**Exercise instructions:**
Copy out the material below word for word, without the pictures.

**Input:**
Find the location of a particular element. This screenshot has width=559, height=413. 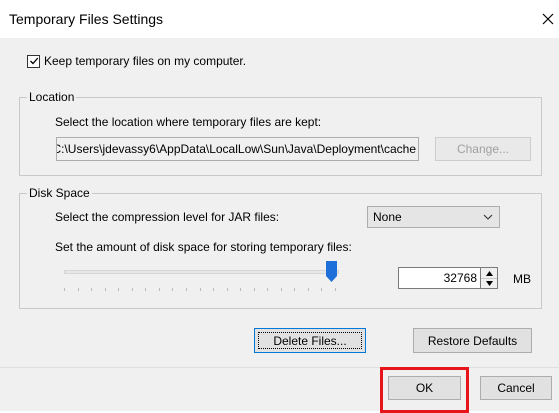

compression-value: None is located at coordinates (388, 217).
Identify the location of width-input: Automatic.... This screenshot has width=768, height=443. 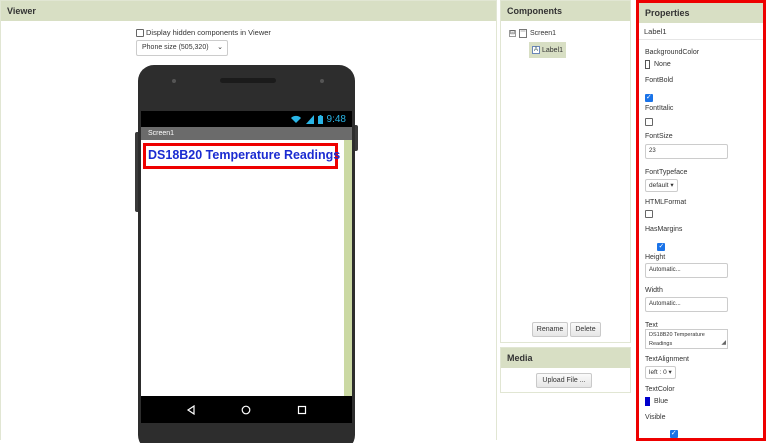
(686, 304).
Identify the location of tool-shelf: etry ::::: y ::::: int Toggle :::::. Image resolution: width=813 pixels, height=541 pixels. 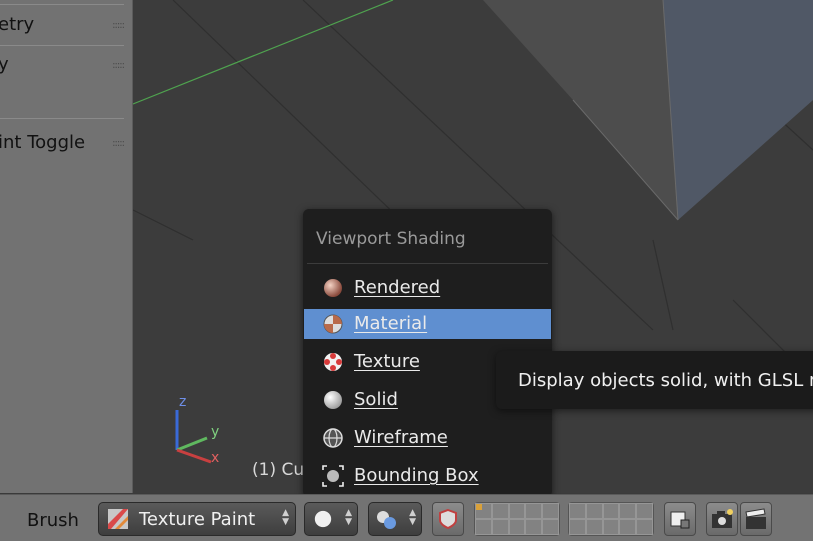
(66, 246).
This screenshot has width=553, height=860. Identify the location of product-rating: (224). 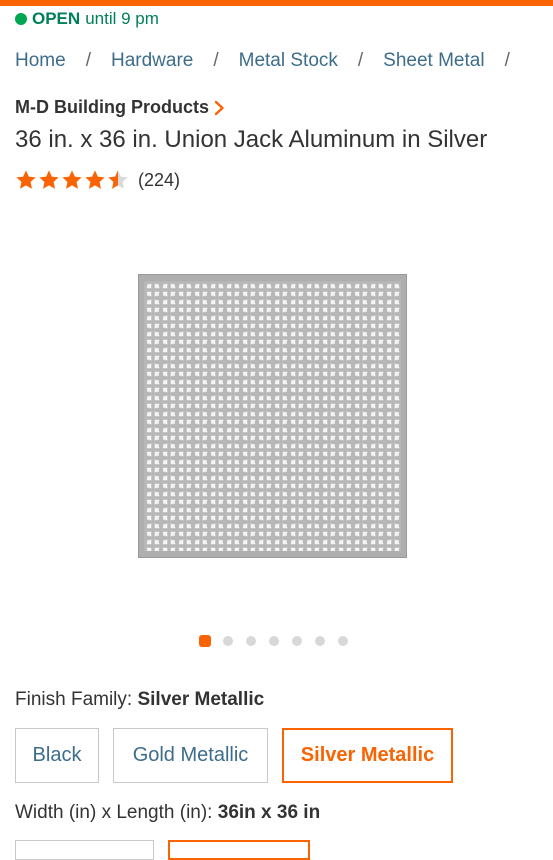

**Answer to the problem:**
Find the location of a particular element. This screenshot has width=559, height=413. 

compression-value: None is located at coordinates (388, 217).
Identify the location of width-input: Automatic.... This screenshot has width=768, height=443. 
(686, 304).
Identify the location of tool-shelf: etry ::::: y ::::: int Toggle :::::. Image resolution: width=813 pixels, height=541 pixels. 
(66, 246).
This screenshot has width=553, height=860. Identify the location of product-rating: (224). 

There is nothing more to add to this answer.